Look through the material and copy each line holding "agent".

---

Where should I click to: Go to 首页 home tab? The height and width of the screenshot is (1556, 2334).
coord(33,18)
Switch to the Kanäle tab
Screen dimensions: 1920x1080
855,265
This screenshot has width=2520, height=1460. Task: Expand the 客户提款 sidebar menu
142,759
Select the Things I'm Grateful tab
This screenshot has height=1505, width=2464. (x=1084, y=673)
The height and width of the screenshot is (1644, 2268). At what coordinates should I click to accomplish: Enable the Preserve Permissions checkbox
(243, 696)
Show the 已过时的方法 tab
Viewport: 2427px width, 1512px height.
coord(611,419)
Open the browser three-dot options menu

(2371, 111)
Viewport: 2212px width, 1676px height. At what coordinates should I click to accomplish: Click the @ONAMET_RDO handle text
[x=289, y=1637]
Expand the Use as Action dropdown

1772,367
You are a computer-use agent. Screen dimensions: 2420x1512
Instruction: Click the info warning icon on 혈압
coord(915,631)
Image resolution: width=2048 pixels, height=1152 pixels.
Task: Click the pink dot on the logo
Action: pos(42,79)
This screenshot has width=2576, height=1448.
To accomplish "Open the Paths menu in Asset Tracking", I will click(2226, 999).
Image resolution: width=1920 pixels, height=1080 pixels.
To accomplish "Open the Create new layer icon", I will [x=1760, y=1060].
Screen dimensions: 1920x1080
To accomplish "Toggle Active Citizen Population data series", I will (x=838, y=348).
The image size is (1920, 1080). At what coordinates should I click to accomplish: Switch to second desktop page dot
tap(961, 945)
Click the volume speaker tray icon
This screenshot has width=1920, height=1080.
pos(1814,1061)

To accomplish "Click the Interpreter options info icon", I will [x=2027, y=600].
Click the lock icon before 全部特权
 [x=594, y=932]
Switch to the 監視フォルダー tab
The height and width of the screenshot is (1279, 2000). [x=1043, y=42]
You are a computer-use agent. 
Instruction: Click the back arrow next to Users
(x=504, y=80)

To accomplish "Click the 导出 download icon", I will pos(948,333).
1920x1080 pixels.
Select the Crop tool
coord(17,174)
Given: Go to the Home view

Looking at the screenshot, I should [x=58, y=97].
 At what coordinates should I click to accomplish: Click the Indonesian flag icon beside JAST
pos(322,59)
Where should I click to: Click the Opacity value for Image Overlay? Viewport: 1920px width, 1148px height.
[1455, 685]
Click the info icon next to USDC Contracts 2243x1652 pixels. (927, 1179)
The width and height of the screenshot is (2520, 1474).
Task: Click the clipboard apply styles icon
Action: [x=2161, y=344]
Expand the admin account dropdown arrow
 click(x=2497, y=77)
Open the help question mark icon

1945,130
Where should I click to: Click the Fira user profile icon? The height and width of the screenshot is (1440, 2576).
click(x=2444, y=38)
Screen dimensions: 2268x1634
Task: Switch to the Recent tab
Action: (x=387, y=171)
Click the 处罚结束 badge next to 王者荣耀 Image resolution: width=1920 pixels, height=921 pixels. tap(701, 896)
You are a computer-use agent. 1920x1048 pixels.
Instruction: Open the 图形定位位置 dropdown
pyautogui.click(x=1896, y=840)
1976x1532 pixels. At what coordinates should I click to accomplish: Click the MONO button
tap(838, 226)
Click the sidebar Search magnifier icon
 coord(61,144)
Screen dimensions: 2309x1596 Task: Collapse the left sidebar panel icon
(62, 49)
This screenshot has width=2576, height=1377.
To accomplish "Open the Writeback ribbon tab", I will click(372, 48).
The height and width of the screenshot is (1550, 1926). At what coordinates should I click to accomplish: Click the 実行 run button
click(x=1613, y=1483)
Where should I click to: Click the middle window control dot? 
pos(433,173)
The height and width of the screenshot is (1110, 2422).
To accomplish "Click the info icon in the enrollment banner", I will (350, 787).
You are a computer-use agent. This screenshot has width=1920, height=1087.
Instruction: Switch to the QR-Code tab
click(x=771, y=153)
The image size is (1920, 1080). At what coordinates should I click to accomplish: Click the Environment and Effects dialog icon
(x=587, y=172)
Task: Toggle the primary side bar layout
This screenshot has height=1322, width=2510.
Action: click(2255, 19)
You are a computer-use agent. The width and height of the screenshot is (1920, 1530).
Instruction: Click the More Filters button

---

#### Result for this task
You are a computer-use agent. Screen dimensions: 2420x1512
You are a computer-use agent. 
You are a computer-use agent. 1920x1048 pixels.
You are a computer-use agent. This screenshot has width=1920, height=1087.
You are a computer-use agent. The width and height of the screenshot is (1920, 1530).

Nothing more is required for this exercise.